Stando ad una ricerca Adapt, il lavoro a tempo determinato è stato trattato nel 35% degli accordi, facendo particolare attenzione alle causali (che giustificano l’utilizzo del contratto precario), che non a caso vorrebbero rimuovere; nel 20% dei rinnovi considerati si è parlato della retribuzione degli apprendisti e della loro formazione, tirando sempre in ballo gli Enti bilaterali; nel 36% degli accordi di rinnovo si è parlato di orari di lavoro all’insegna della flessibilità e degli interessi aziendali; in 8 casi su 10 esiste un Capitolo del Contratto appositamente dedicato a salute e sicurezza, anche se poi tutto si riduce a tutele individuali per gli ammalati a lungo termine o alla gentil concessione di uno smart che sovente è pure accompagnato da carichi di lavoro aggiuntivi; e, per chiudere, la formazione, che dovrebbe essere tra i capitoli più gettonati da imprese che lamentano di non trovare professionalità sul mercato… ebbene, solo nel 20% dei contratti il capitolo formativo ha trovato spazio; solo in pochi casi si è parlato di inquadramento e di professionalità, come se da questi elementi non dipendesse anche la corretta attribuzione di adeguati livelli in base alle prestazioni erogate e alle conoscenze acquisite. 

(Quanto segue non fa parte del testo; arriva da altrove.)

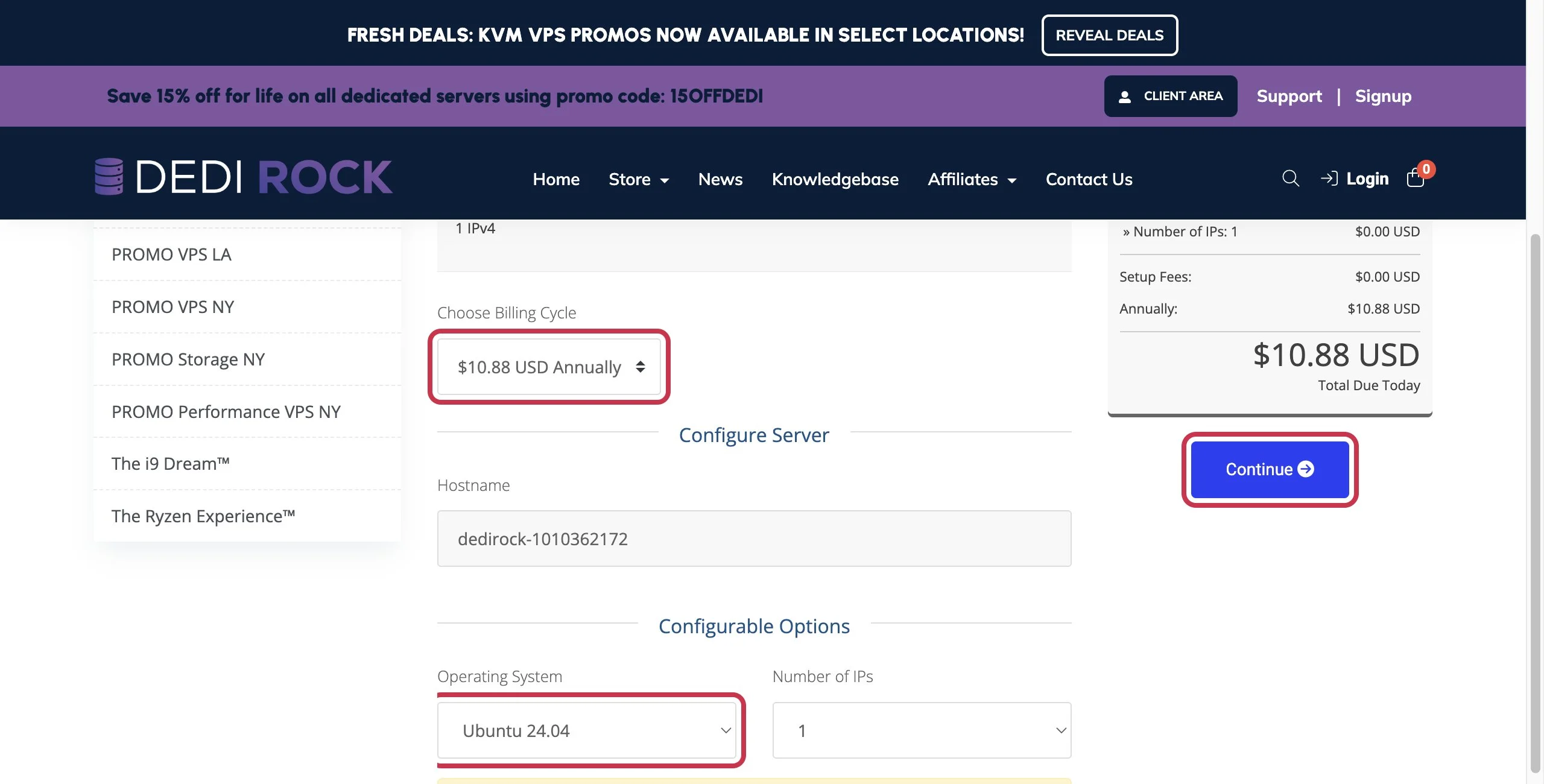Open the Operating System dropdown

coord(587,730)
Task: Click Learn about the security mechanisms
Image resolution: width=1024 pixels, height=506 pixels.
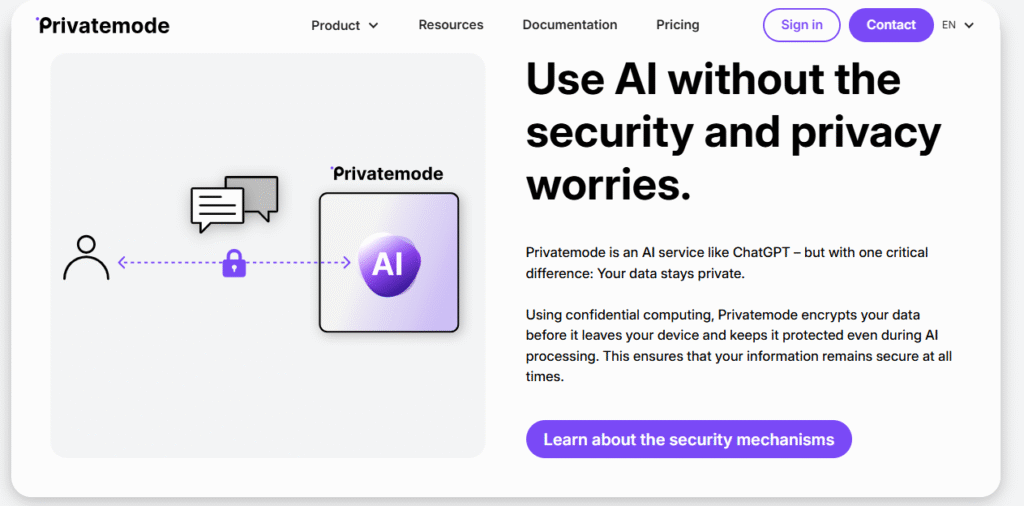Action: (x=688, y=439)
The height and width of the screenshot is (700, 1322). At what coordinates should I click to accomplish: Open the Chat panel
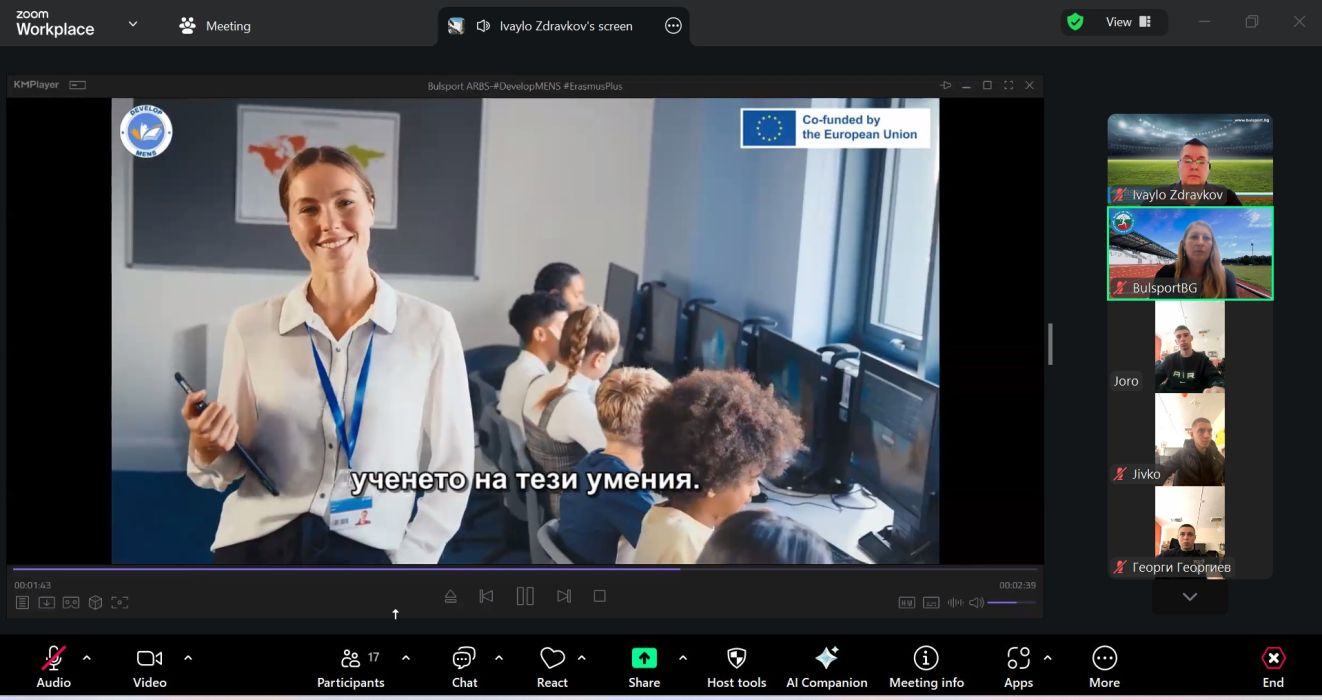click(464, 666)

Ancora una volta è evidente quali siano gli interessi delle aziende: abbattere il costo del lavoro, ottenere aiuti fiscali generosi dallo Stato, accrescere la flessibilità e le deroghe, rinviare gran parte delle decisioni alla contrattazione di secondo livello, dove hanno maggiore forza;


·       è emblematica l’esclusione della disabilità da quasi tutti i nuovi contratti stipulati. Prima si diceva che una certa sinistra privilegiasse i diritti civili al posto di quelli sociali, ma oggi non tutela più nemmeno quelli;


·       il tema in assoluto più gettonato è il welfare aziendale. Questo conviene sia alle aziende che allo Stato, perché permette di ridurre il welfare universale, favorisce la privatizzazione con pacchetti di servizi offerti nelle strutture sanitarie private, agevola la contrattazione di secondo livello (che porta con sé tutte le agevolazioni fiscali possibili e deroghe peggiorative rispetto ai Ccnl);

·       in quasi la metà dei contratti nazionali siglati si parla di coinvolgimento dei lavoratori sui processi decisionali. Insomma, il modello Cisl – che è stato avallato, fino a questo punto, anche dalla Cgil – è già vigente; bisogna solo perfezionarlo e migliorarlo, cercando di pettinarlo al punto giusto per scongiurare sul nascere ogni elemento di conflittualità e di estenderlo – cosa ancor più difficile – dalle grandi alle piccole aziende, dove il padroncino non è avvezzo a discutere ma solo ad imporre le proprie decisioni. Parleremo in un altro articolo della Legge sulla partecipazione dei lavoratori (L. 76/2025), che sul tema introduce molte novità.